Ankur Warikoo, on the other hand, assuaged the investors of the startup by assuring them that the invested sum wasn’t lost since Vauld hadn’t shut down operations yet. He went on to reiterate his trust in the firm, chiefly owing to the significance of names such as Peter Thiel’s.
Warikoo and Srivastava had both invested huge sums in the startup with the former stating that he had INR 30 lakh stuck.
In a widely circulated email since, Bathija announced that Vauld was suspending all operations—withdrawals, trading and deposits on their platform with immediate effect. Bathija noted that a “combination of circumstances such as volatile market conditions, the financial difficulties of our key business partners inevitably affecting us and the current market climate which has led to a significant amount of customer withdrawals in excess of USD 197.7 million since June this year” was responsible for the shutdown debacle.
An Indian Express report published last week revealed that many investors had decided to invest, some as much as 60 per cent of their savings, in ‘Vauld’ after watching either Warikoo’s or Srivastava’s promotional videos. Soon after, the influencers appeared to be washing their hands off the mess.
Founder and CEO of Booming Bulls, Anish Singh Thakur spoke to Mint last week in an attempt to clarify that he had always emphasised that investors must do their own research prior to potential investments. Thakur also claimed that he never offered any direct financial advice despite his own claim in the video he posted last year.
“I don’t know where you have kept your bitcoin, but after today, keep it all in Vauld,” he is noted saying in the video.
In another video that Warikoo posted later, he says, “I hope you all invested wisely in crypto to no more than 5 to 10 per cent of your total portfolio, as I have mentioned always.”
Crypto advertising guidelines in India
In February 2022, the Advertising Standards Council of India (ASCI) released regulations for promotion and ads of virtual digital assets (VDAs) to protect consumers from misleading marketing campaigns.
The guidelines required all crypto and NFT-related ads on print, video, social media and audio with the disclaimer, “Crypto products and NFTs are unregulated and can be highly risky” from April 2022.
Owing to the scarce supervision in the crypto market, crypto advertisements were typically laden with overstated promises and leveraged high wattage from partnering with celebrities like Ranveer Singh, Ayushmann Khurrana and Dinesh Karthik. There was little or no explicit mention of the high risk involved with these assets.
According to the guidelines for ‘influencer marketing’, ads must carry a disclosure for promotional videos. At the end of June, ASCI released a report that discovered 400 crypto-related ads that were in clear violation of the promotional guidelines for influencer ads within the first four months of 2022.
The ASCI also considered 453 complaints that were filed against crypto ads and disclosed that of the total complaints received, most were lodged against influencers. However, it is obvious that there isn’t enough finesse around the regulatory framework for these advertisements.
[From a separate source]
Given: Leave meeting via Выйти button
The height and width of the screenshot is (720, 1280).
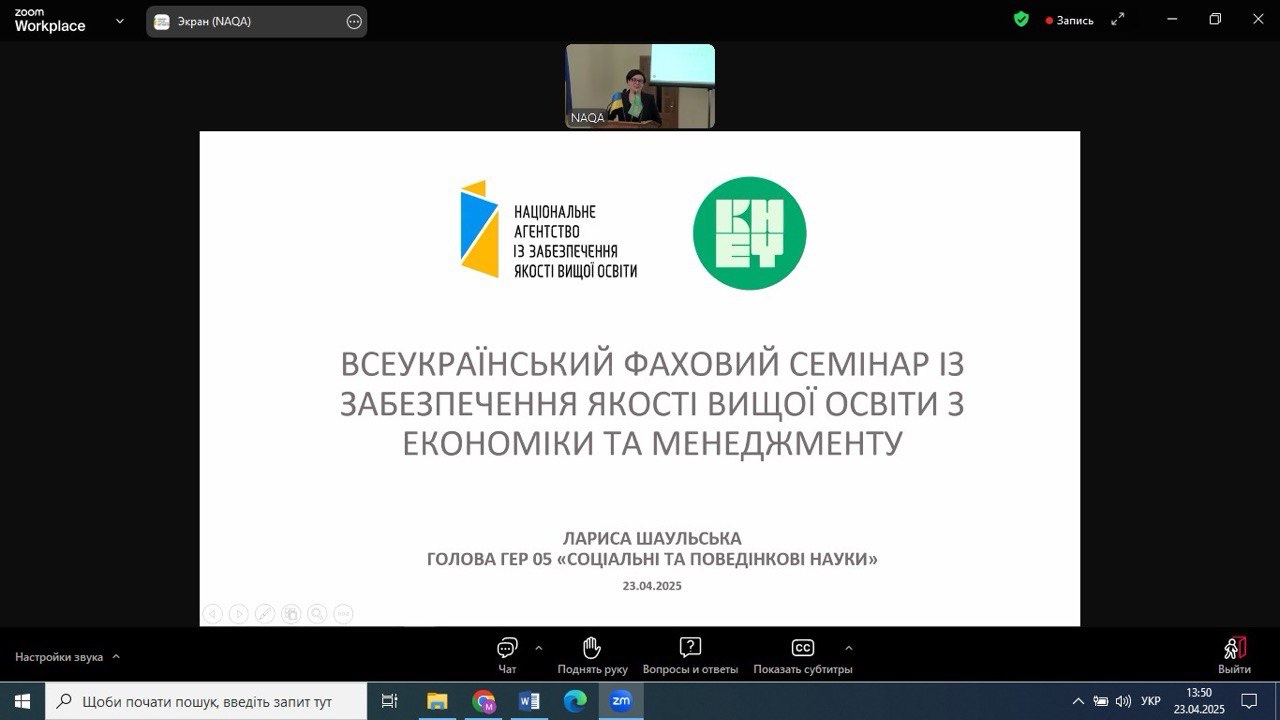Looking at the screenshot, I should click(x=1234, y=655).
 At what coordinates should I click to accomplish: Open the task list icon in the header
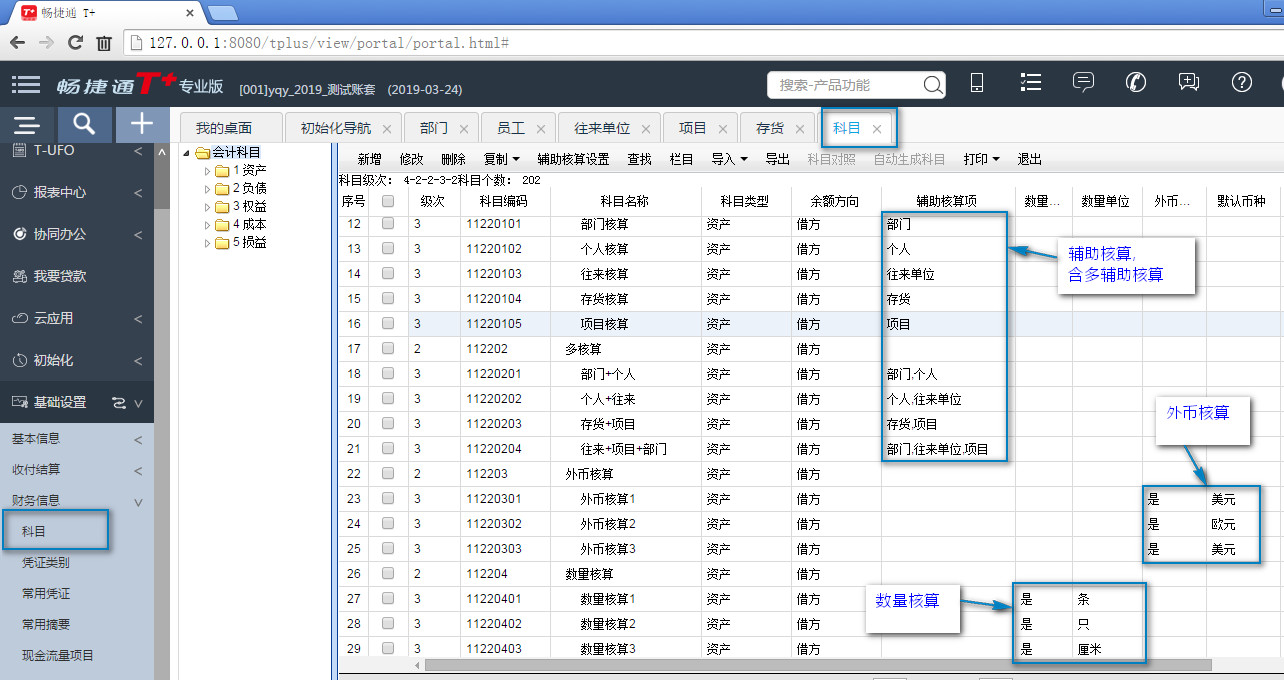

Unsurprisingly, several users expressed indignation at Warikoo’s tone-deaf LinkedIn post while others reminded him of Vauld’s cascading failure.
For a volatile market plagued with bankruptcies such as those of the crypto lending platform, ‘Celsius’ and crypto hedge fund, ‘Three Arrows Capital’, Crypto is still able to stand on its own two feet. Entrepreneurs like Mark Cuban have expressed optimism, explaining that the crypto bloodbath bodes well for the future of the market since it helps distinguish between legit firms and the hollow ones.
There is still sufficient air to keep crypto, along with the hopes of the investors, afloat. Despite huge monetary risks, crypto remains of significant interest to investors from all walks of life.
However, it is noteworthy that crypto advertising is the main factor that has fed the market and a strict regulation of crypto marketing is still the need of the hour.